> [Excerpt provided]
- - - - - - -

Not long ago I had a moment…
A pair of size 6 womens shorts that I bought when I was in the grips of my most recent (and last!) relapse, the shorts I called my “goal” shorts, which I know only fit me when I am sickeningly small, no longer fit.
They were too tight around my thighs, and they wouldn’t do up around my butt.
I stood in the mirror and stared for what seemed like an eternity.
How do I feel about this?
I posed the question to myself.
This was what I wanted. My eating disorder told me I would be safe and okay if I got small enough to fit these… And suddenly, I’m getting healthier, I’m filling out again, and they no longer fit.
And nor should they. A 23 year old woman, who plans to become a mother in the next few years, should not fit a pair of size 6 shorts (US size 2).
I’m naturally curvy, so fitting my butt and legs into size 6’s is a challenge nearly impossible. I know all of this.
To be healthy, my body needs to sit at a bigger size than that. I have come to accept that.
So then, why did I stand in front of the mirror for so long, staring, with a cocktail of emotions ranging from disgust and disappointment, to content and acceptance?
Because although I knew putting on weight meant I was getting healthier, I felt like I had failed.
I had set this goal for myself, to be small enough to wear the shorts, I had reached it, and then in the pursuit of bettering my health and my wellbeing, let go of the goal – and subsequently the shorts, which went into the bin.
This fear of failure, of not being “perfect” (what the fuck defines perfect anyway?!) is hanging right over me, and so many of you too who suffer from an eating disorder, bad body image or low self-esteem.
We fear that when we don’t meet the lofty standards we set for ourselves in our own minds that the result is failure.

- - - - - - -

> [Assignment 1]
In the post about the goal shorts, why did the writer stand staring in the mirror for so long, even while knowing the weight gain was healthy? Answer in one to three sentences.
> [Assignment 2]
Copy the part of the post about the goal shorts from "This was what" to "to accept that.".
> [Assignment 3]
In the post about the goal shorts, what finally happened to the shorts?

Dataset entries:
- - - - - - -

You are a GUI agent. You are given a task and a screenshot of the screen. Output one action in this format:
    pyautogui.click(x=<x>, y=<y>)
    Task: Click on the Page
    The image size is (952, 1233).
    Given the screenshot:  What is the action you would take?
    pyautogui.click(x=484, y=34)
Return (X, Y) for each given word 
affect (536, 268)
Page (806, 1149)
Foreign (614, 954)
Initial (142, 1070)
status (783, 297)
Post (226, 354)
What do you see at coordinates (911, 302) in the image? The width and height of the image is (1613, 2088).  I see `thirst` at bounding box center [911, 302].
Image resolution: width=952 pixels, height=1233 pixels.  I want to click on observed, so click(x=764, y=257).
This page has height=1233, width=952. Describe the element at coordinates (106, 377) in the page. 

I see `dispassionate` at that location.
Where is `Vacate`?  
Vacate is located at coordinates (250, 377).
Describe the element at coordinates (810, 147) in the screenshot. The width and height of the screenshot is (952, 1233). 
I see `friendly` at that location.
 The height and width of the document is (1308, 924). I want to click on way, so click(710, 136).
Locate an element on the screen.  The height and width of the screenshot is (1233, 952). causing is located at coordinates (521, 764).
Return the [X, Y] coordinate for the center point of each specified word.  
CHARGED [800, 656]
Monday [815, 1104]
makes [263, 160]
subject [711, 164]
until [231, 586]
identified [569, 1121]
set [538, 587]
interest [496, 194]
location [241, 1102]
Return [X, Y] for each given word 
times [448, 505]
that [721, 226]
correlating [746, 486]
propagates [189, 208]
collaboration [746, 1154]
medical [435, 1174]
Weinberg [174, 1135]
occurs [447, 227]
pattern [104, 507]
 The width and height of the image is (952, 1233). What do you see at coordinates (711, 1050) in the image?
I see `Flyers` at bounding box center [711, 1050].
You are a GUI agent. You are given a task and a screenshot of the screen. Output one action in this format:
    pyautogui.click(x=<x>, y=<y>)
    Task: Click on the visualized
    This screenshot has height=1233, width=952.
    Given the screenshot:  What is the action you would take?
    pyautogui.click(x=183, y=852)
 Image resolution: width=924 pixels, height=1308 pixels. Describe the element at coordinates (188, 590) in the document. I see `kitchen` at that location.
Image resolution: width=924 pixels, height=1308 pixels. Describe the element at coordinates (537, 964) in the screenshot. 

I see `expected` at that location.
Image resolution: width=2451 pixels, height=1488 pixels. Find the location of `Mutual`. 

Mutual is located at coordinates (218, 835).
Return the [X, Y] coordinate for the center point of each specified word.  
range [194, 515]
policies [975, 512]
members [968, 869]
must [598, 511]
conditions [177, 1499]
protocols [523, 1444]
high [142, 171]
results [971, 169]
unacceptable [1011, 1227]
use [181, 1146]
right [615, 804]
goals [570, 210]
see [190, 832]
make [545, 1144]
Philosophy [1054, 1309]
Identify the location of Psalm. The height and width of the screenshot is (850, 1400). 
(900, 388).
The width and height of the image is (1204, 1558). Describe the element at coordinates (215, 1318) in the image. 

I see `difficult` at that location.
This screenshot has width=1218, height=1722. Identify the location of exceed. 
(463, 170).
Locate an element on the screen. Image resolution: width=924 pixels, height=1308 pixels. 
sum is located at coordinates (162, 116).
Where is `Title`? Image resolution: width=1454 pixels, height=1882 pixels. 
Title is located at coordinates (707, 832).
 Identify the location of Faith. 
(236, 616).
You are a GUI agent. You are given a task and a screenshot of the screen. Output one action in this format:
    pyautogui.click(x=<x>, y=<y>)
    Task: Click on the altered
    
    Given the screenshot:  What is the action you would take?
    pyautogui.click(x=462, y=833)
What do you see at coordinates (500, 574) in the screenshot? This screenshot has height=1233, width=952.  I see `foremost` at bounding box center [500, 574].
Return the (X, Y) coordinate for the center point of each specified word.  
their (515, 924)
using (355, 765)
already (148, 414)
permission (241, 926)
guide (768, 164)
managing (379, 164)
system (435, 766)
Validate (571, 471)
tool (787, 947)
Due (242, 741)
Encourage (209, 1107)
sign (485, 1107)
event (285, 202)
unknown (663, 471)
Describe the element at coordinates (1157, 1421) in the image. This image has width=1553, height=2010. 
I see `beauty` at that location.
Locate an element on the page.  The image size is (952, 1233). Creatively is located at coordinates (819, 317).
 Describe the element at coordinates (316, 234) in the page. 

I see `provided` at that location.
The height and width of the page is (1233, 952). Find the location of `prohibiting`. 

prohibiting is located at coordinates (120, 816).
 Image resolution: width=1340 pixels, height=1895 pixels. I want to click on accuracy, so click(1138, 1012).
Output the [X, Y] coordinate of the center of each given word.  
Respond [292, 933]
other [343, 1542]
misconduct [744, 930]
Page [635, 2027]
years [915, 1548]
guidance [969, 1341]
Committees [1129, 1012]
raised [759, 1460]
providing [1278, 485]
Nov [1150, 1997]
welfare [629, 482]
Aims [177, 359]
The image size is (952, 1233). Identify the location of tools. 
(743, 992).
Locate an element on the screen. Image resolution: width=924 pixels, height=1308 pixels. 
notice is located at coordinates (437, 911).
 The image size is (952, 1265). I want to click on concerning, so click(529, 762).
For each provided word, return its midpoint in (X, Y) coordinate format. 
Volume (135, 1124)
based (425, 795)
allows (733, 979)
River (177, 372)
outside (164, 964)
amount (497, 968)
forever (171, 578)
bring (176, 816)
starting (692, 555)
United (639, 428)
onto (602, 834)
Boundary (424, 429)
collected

- - - - - - -

> [Your response 1]
The writer knew that putting on weight meant getting healthier but still felt like a failure. The goal had been to get small enough to wear the shorts, and after reaching it, the writer let that goal go in order to get well.

> [Your response 2]
This was what I wanted. My eating disorder told me I would be safe and okay if I got small enough to fit these… And suddenly, I’m getting healthier, I’m filling out again, and they no longer fit.
And nor should they. A 23 year old woman, who plans to become a mother in the next few years, should not fit a pair of size 6 shorts (US size 2).
I’m naturally curvy, so fitting my butt and legs into size 6’s is a challenge nearly impossible. I know all of this.
To be healthy, my body needs to sit at a bigger size than that. I have come to accept that.

> [Your response 3]
They went into the bin.